=== Entries supplied ===
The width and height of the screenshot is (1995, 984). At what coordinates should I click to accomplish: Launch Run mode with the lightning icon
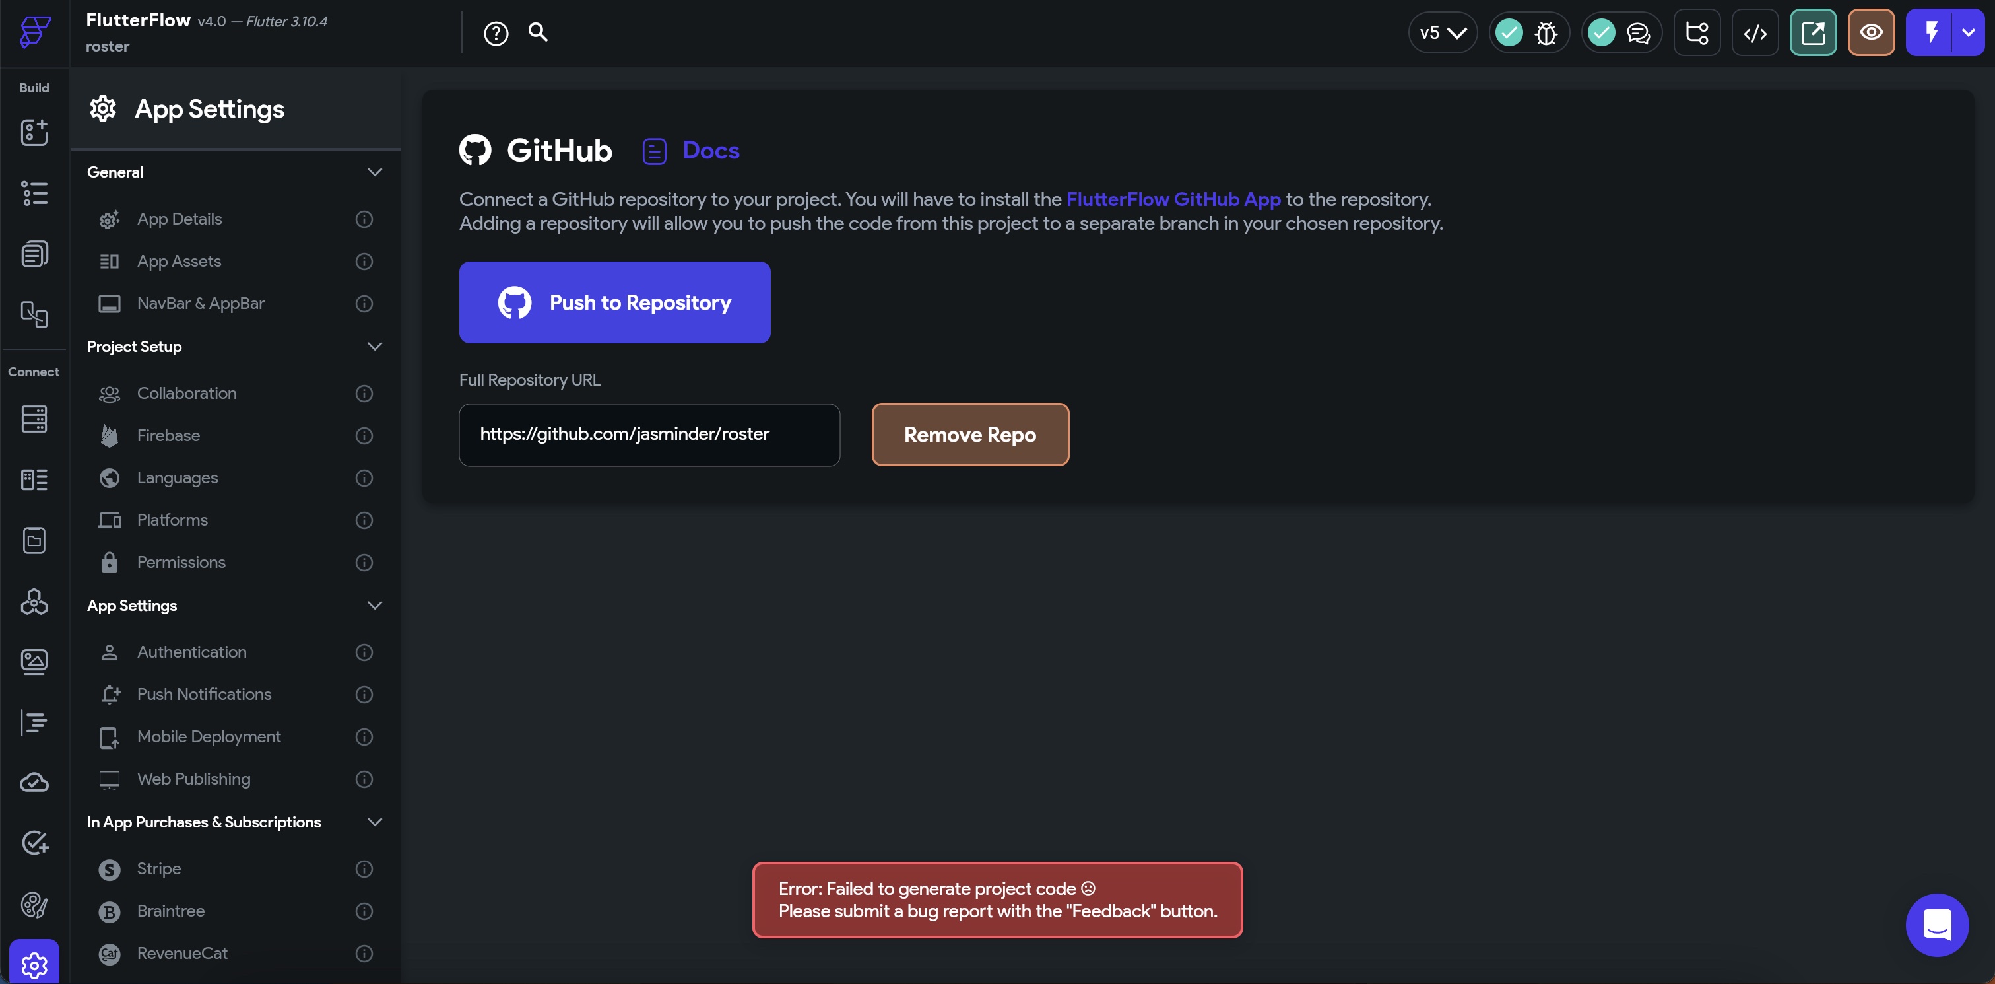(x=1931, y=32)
---
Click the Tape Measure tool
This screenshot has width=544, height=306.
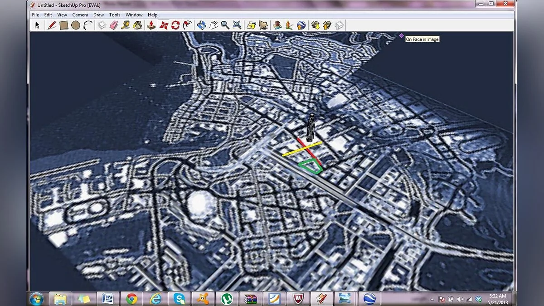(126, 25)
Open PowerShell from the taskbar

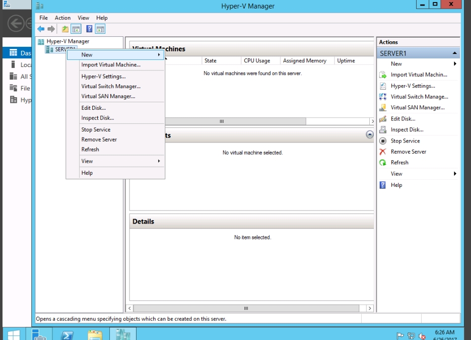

=== Aim of the task ===
Copy out, word for word, the lines from the one containing "Click the Tape Measure tool" up to and including the one containing "Open PowerShell from the taskbar", and leave the pictures out.

=== Answer below ===
Click the Tape Measure tool
This screenshot has width=544, height=306.
(126, 25)
Open PowerShell from the taskbar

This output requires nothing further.